▸ **WRITTEN TASK**
Update the part of the records that opens with the line containing "Task: Select the orange swatch for Eiskörner" and closes with the line containing "Action: pos(21,223)", putting "green" in place of "orange" and keeping everything else unchanged. Give only those lines, without the pictures.

▸ **TASK INPUT**
■ ■ ■ ■ ■ ■ ■

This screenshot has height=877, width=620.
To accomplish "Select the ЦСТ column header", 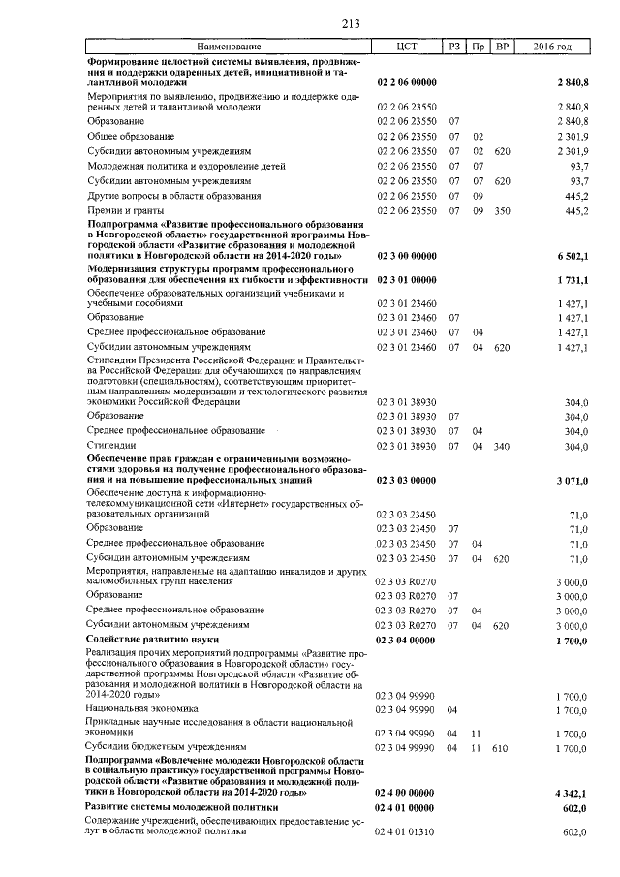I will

■ ■ ■ ■ ■ ■ ■

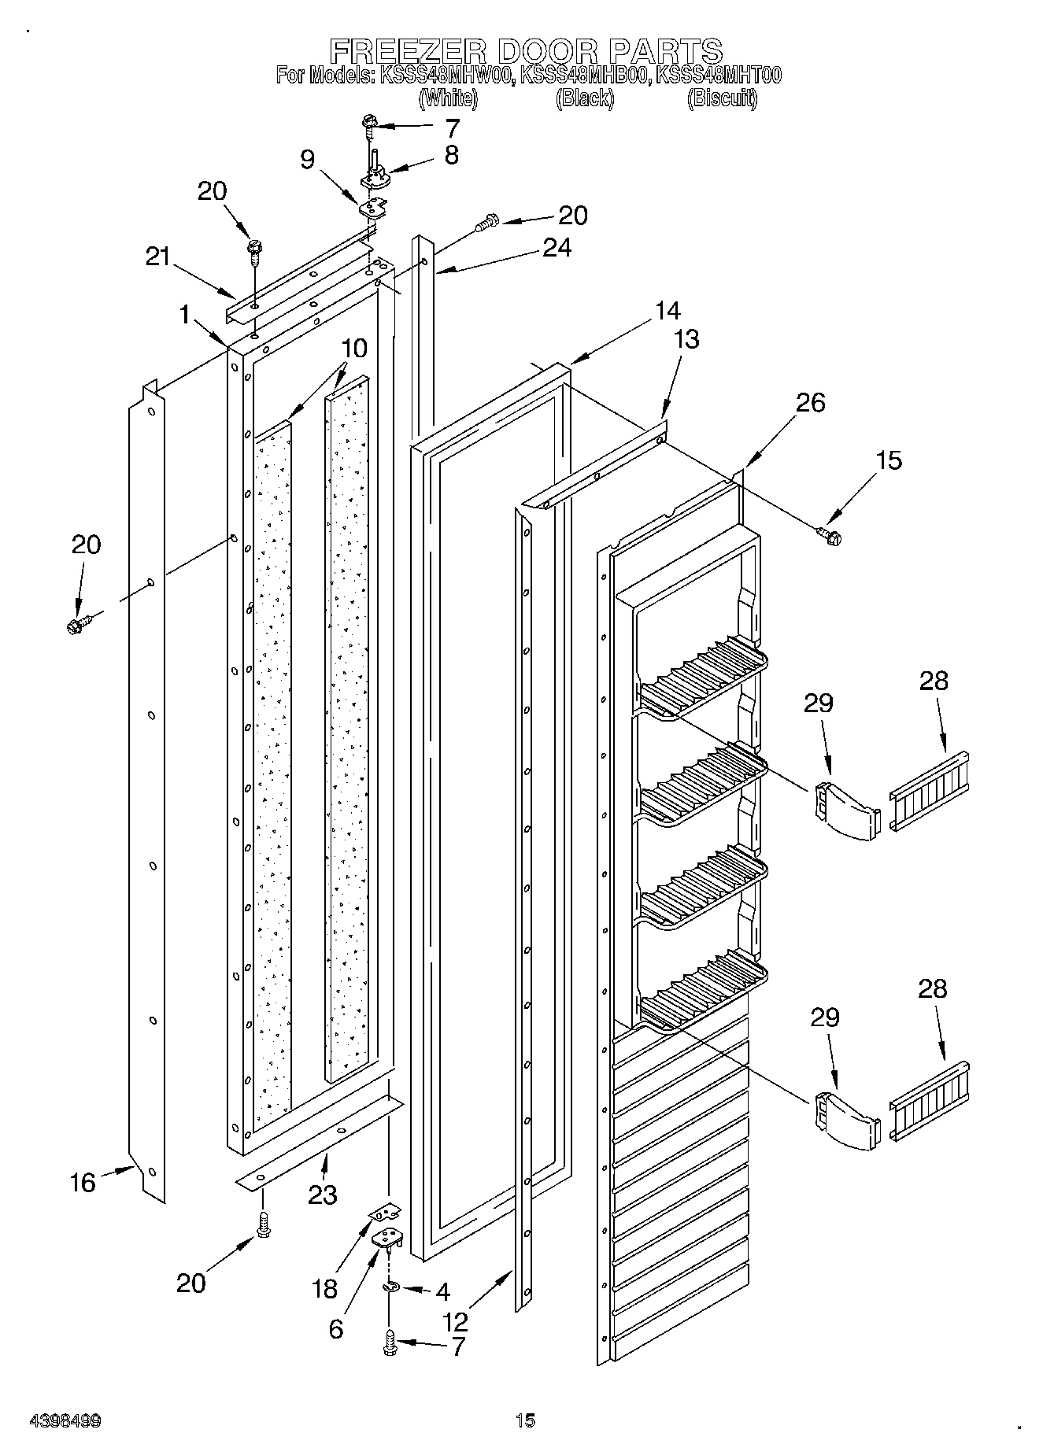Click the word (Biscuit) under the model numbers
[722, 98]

■ ■ ■ ■ ■ ■ ■

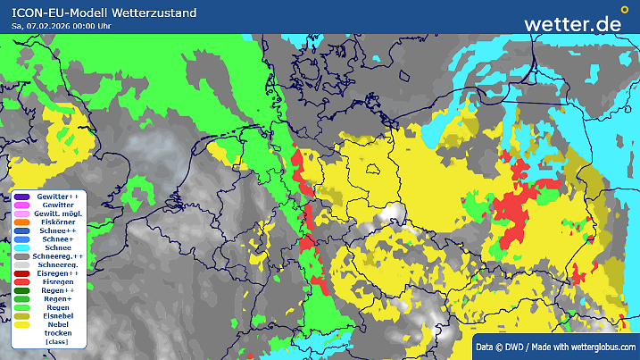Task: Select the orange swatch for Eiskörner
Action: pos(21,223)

■ ■ ■ ■ ■ ■ ■

▸ **SOLVED PROBLEM**
Task: Select the green swatch for Eiskörner
Action: pos(21,223)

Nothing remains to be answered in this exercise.